## Stored data:
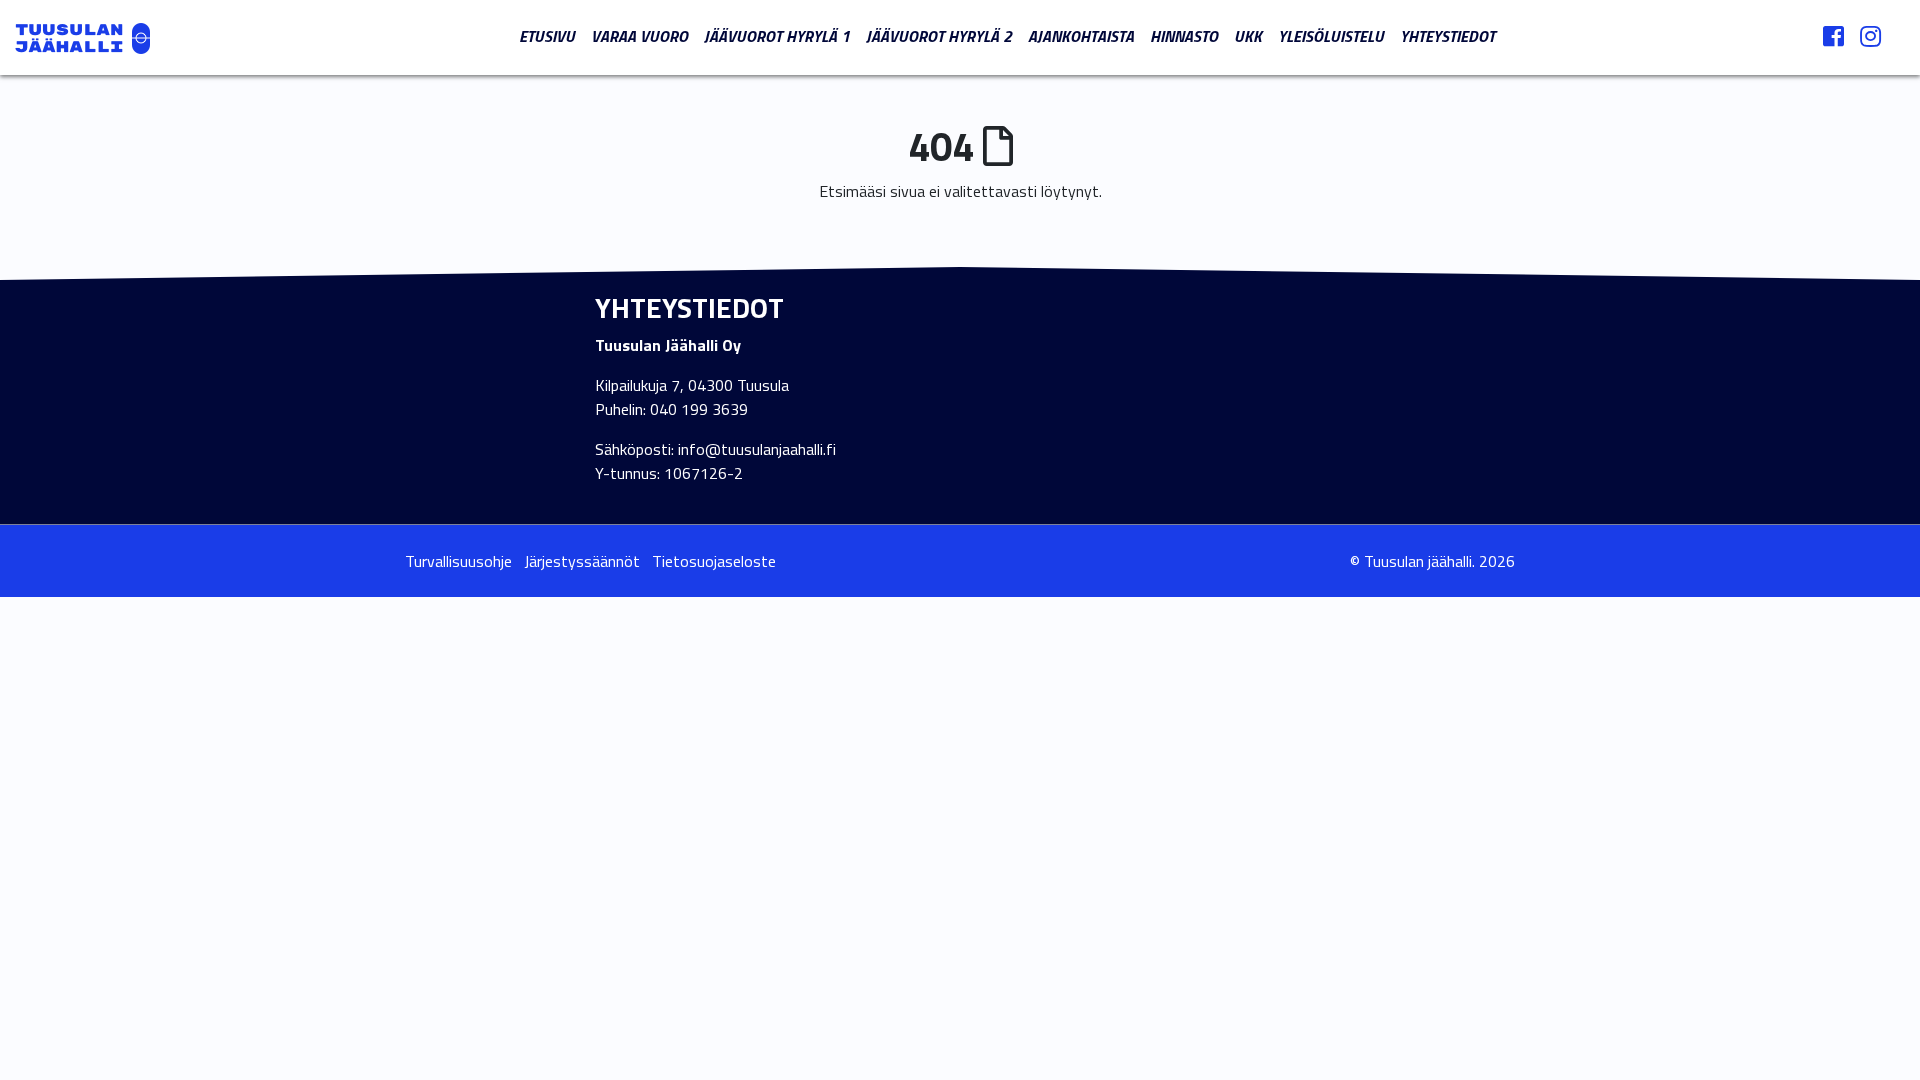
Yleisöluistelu (1331, 36)
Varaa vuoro (639, 36)
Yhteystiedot (1447, 36)
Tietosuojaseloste (714, 561)
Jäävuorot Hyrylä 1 (777, 36)
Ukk (1248, 36)
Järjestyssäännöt (582, 561)
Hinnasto (1184, 36)
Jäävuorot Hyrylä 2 (939, 36)
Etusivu (547, 36)
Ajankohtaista (1081, 36)
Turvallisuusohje (458, 561)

## The task:
Starting at the line that contains "Yhteystiedot (1447, 36)", reproduce each line through the end of the records exactly, both ends included.

## Exercise solution:
Yhteystiedot (1447, 36)
Tietosuojaseloste (714, 561)
Jäävuorot Hyrylä 1 (777, 36)
Ukk (1248, 36)
Järjestyssäännöt (582, 561)
Hinnasto (1184, 36)
Jäävuorot Hyrylä 2 (939, 36)
Etusivu (547, 36)
Ajankohtaista (1081, 36)
Turvallisuusohje (458, 561)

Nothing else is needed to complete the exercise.